Be sure to clean and disinfect the items in the AI kit both before and after using. Clean the items with warm water and soap to make sure all residue is rinsed off.

Then, disinfect using chlorohexidine. Beware that disinfectants can be spermicidal, so producers should rinse well so they don’t affect the fertility of the semen sample.

Producers may also want to consider their options for timed-AI or heat detection, of which there are many options on the market today.

Best Practices

Handling the storage tank:

• Frozen semen should be kept in a liquid nitrogen tank. The storage tanks have a handle with a cup; that’s where the semen straws are kept. Always ensure skin never comes in direct contact with the inside of the tank or contents within it. Use an oven glove or an insulated leather glove, and use either a hemostat or tweezers, to pick up the straws to avoid direct contact with skin.

Saved entries
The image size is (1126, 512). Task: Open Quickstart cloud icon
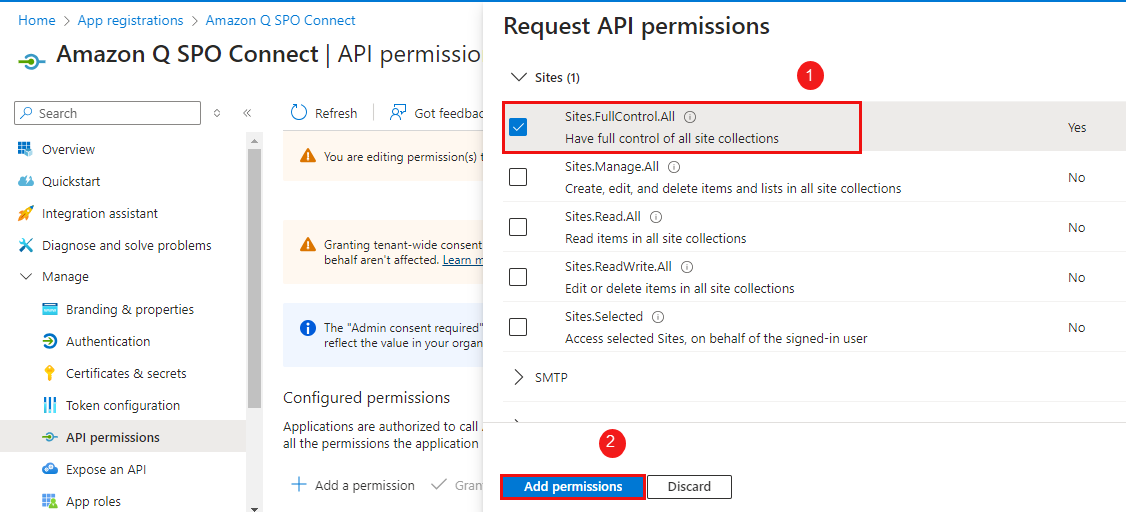(x=25, y=181)
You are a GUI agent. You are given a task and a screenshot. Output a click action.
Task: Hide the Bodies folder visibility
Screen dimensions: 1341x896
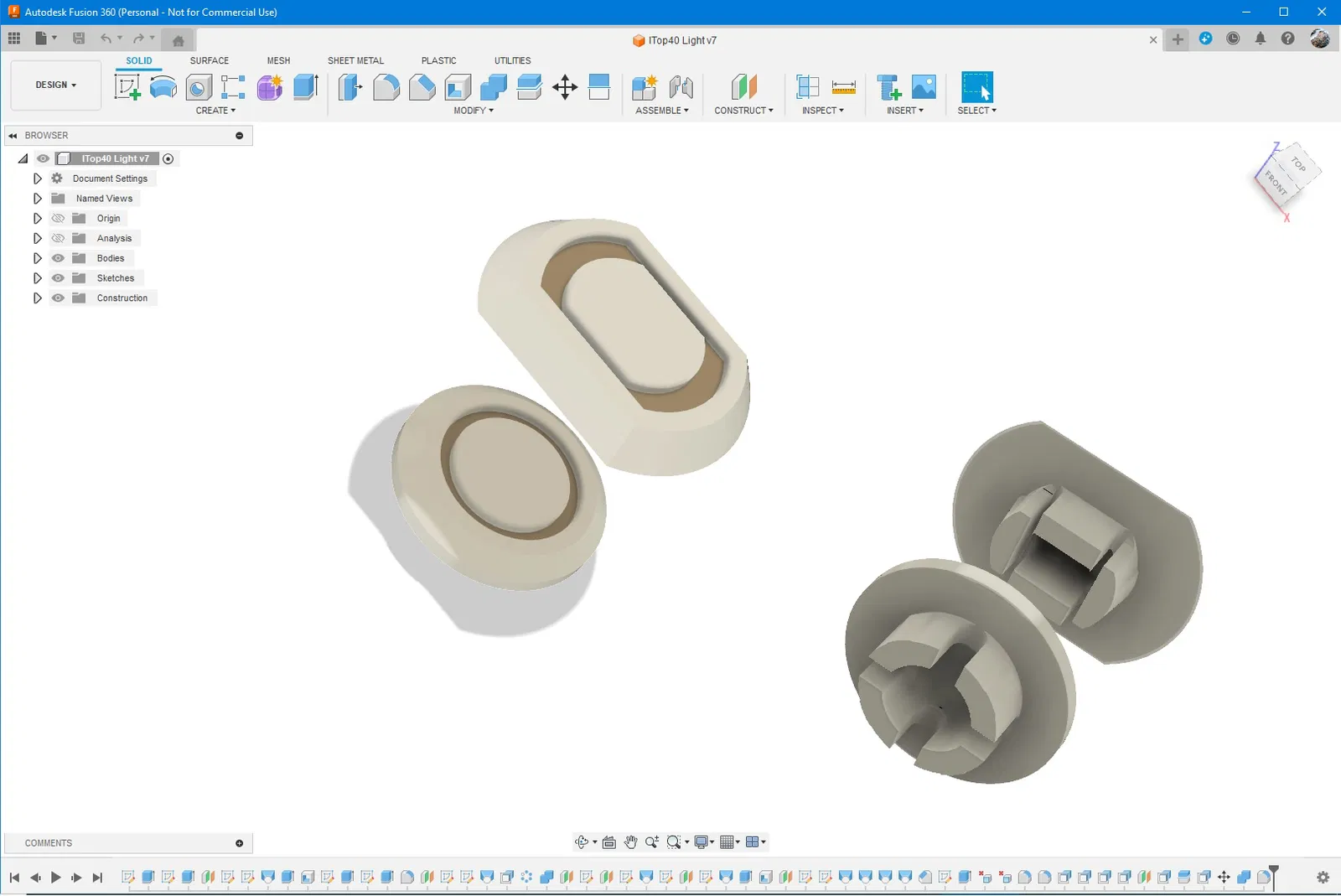[58, 258]
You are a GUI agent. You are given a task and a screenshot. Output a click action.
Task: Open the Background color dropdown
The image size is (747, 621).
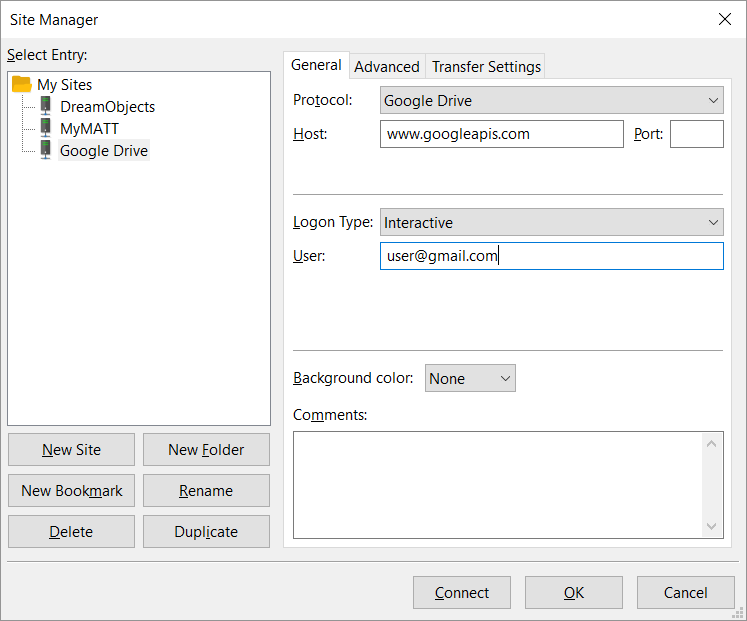click(x=470, y=378)
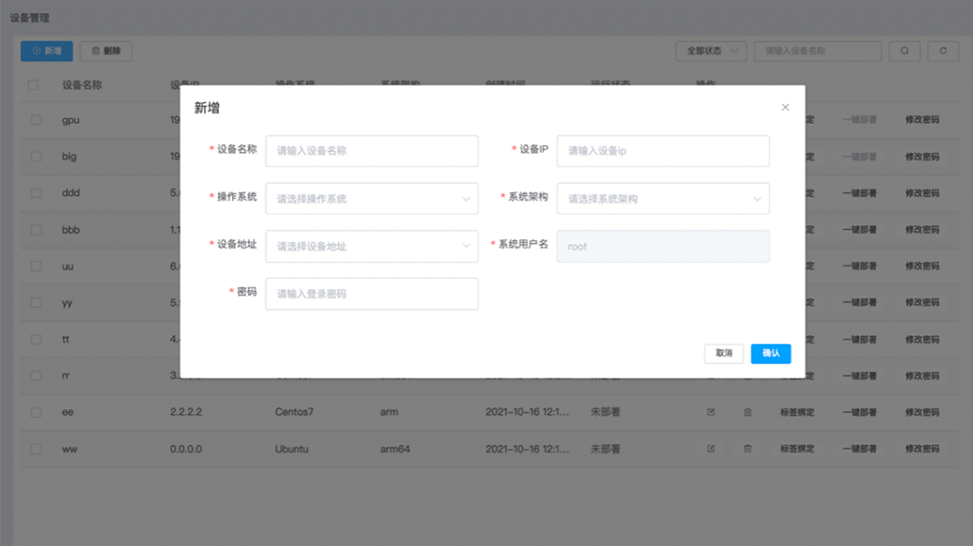The height and width of the screenshot is (546, 973).
Task: Click the trash icon in ww row
Action: coord(747,449)
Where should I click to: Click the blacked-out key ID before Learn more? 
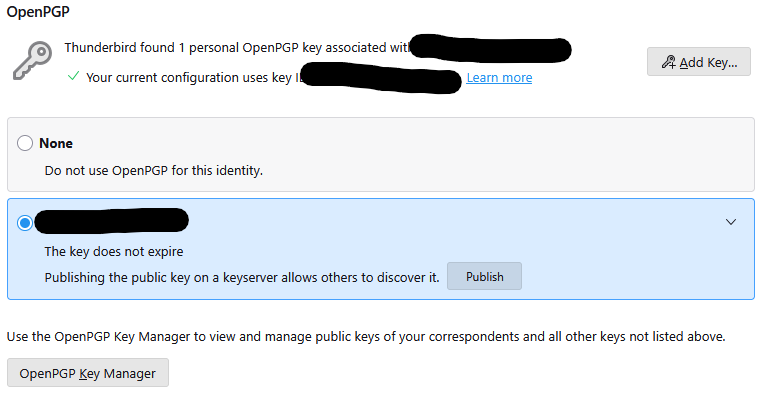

Parts of the exercise
[a] Please decide whether each statement agrees with the semen handling text, answering yes or no and quoting the deciding words: (i) The kit items need cleaning only after use. (ii) Chlorohexidine is the disinfectant named. (iii) The semen straws are kept in the cup on the storage tank's handle.
[b] Answer these questions from the semen handling text:
(i) What should the kit items be cleaned with?
(ii) What property of disinfectants makes thorough rinsing necessary?
(iii) Which two tools can be used to pick up the straws?

Results of the tasks
[a]
(i) No: "Be sure to clean and disinfect the items in the AI kit both before and after using."
(ii) Yes: "Then, disinfect using chlorohexidine."
(iii) Yes: "The storage tanks have a handle with a cup; that’s where the semen straws are kept."

[b]
(i) Warm water and soap.
(ii) Disinfectants can be spermicidal.
(iii) A hemostat or tweezers.